◆ **REQUIRED ACTION**: Restate word for word the lines of the records below, starting at the line that contains "The width and height of the screenshot is (617, 428)." and ending at the line that contains "Given: Click trash", with both of those lines included and nothing else.

Dataset entries
- Opening Delimiter -

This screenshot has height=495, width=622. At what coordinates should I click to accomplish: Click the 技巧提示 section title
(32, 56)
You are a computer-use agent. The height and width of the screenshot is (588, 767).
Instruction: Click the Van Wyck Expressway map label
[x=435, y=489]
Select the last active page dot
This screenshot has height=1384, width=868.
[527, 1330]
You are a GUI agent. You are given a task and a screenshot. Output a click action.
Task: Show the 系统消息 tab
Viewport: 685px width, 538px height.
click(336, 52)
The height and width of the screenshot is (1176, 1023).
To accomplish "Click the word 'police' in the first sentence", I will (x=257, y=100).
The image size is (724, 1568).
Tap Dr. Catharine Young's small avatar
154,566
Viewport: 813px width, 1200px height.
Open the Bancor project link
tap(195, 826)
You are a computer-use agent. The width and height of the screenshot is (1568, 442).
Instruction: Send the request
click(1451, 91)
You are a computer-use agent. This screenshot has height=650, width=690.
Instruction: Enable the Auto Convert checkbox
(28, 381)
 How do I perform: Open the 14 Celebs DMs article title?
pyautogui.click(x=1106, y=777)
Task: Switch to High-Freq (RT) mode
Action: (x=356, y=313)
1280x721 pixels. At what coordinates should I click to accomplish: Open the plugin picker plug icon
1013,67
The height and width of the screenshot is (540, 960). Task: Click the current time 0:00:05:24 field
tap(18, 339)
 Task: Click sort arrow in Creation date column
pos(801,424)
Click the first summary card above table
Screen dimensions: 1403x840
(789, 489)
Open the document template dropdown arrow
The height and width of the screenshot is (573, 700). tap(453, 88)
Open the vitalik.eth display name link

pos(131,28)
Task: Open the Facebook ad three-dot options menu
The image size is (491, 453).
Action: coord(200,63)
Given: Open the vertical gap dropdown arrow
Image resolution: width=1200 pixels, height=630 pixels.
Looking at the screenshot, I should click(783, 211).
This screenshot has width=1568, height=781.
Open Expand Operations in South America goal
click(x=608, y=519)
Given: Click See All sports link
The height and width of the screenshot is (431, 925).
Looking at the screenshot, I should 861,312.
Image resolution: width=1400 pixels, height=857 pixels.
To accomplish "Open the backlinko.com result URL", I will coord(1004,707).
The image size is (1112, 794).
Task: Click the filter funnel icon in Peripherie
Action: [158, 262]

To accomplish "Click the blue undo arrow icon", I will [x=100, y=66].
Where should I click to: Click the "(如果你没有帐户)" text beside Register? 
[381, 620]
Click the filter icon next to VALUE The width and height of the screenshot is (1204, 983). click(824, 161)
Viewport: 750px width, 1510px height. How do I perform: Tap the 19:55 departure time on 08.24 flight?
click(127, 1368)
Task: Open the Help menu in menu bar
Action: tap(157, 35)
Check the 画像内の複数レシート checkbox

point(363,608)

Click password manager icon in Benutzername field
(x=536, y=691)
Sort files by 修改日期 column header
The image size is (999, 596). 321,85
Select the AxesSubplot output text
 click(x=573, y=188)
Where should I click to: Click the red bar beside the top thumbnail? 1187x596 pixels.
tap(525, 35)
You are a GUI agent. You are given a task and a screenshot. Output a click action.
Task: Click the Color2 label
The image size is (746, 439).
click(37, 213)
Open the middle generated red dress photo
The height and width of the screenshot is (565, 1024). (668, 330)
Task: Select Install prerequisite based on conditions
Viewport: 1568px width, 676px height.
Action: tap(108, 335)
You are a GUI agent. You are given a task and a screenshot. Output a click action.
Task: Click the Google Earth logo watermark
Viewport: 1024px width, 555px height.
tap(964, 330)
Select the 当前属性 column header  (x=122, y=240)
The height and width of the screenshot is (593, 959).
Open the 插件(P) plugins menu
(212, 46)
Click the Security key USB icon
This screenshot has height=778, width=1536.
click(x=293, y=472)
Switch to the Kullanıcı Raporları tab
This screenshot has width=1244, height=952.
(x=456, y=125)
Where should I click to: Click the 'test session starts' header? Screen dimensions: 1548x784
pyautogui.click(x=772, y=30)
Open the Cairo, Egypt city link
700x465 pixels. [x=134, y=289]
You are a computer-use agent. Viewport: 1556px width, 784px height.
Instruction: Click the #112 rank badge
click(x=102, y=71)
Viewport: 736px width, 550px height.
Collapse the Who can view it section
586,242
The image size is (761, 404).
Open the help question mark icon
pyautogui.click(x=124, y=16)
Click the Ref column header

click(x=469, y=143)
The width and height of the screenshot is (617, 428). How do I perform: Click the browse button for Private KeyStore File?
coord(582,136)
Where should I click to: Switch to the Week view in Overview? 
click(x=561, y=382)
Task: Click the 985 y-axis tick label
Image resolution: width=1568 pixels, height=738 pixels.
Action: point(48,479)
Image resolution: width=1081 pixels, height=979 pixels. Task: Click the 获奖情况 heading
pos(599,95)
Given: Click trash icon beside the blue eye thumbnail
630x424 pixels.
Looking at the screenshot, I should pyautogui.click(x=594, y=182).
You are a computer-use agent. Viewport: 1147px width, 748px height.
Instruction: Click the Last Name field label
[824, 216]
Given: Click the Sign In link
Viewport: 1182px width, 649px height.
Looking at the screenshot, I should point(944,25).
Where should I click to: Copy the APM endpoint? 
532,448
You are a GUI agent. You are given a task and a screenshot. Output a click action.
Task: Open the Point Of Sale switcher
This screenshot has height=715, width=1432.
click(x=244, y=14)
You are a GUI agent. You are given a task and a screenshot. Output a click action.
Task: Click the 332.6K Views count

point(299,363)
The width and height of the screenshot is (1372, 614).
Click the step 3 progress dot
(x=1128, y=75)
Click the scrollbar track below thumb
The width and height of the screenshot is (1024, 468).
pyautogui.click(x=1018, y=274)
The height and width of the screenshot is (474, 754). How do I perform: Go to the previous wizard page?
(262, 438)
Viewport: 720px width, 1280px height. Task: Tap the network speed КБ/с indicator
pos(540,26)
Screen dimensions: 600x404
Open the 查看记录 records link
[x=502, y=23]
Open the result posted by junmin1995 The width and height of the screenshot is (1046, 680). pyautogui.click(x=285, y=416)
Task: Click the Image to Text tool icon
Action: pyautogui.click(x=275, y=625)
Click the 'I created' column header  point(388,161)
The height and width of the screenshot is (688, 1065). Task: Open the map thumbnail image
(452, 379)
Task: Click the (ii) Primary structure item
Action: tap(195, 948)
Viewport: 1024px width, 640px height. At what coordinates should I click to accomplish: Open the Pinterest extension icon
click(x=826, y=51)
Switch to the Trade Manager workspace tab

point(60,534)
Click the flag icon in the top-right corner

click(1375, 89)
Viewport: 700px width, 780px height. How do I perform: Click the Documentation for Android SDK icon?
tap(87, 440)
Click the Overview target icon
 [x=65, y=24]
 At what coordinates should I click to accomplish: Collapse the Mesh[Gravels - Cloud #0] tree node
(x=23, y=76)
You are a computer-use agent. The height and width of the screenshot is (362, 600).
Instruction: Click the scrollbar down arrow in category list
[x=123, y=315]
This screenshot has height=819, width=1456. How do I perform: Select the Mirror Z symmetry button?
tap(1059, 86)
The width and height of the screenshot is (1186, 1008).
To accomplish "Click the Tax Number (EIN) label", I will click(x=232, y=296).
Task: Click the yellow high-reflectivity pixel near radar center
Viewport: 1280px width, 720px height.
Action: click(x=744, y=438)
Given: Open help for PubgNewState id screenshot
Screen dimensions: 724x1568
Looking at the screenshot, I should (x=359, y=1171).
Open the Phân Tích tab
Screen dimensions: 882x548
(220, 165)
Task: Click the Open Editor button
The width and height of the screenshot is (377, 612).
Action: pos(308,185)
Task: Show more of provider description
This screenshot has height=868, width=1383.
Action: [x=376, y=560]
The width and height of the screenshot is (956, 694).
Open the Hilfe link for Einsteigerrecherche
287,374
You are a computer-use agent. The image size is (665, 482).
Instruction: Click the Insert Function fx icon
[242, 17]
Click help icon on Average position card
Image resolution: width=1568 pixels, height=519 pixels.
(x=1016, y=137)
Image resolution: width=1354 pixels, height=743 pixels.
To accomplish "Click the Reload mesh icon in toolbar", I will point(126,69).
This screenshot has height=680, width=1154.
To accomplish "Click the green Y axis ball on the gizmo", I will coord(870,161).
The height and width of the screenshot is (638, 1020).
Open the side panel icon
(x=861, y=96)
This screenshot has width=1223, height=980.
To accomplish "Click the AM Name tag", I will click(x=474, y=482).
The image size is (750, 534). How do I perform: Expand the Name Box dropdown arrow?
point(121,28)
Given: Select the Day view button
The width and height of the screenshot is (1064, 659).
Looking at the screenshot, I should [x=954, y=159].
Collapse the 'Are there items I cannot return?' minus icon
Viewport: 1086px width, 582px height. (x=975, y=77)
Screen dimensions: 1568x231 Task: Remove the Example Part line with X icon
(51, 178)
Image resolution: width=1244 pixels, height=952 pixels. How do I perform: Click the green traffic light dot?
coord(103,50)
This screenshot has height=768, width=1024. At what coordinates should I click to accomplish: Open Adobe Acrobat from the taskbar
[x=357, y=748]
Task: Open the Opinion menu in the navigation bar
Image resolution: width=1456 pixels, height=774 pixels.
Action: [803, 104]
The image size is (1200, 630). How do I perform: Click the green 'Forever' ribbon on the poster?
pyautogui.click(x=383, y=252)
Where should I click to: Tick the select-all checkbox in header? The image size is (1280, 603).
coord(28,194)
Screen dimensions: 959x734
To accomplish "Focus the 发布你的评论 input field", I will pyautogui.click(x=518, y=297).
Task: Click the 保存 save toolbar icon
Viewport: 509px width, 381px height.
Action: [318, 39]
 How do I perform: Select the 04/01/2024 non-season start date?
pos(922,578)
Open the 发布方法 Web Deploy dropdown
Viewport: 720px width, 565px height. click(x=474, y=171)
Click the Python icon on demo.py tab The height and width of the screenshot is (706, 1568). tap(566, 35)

- Closing Delimiter -

◆ **SOLVED PROBLEM**:
The width and height of the screenshot is (617, 428). How do I perform: Click the browse button for Private KeyStore File?
coord(582,136)
Where should I click to: Switch to the Week view in Overview? 
click(x=561, y=382)
Task: Click the 985 y-axis tick label
Image resolution: width=1568 pixels, height=738 pixels.
Action: point(48,479)
Image resolution: width=1081 pixels, height=979 pixels. Task: Click the 获奖情况 heading
pos(599,95)
Given: Click trash icon beside the blue eye thumbnail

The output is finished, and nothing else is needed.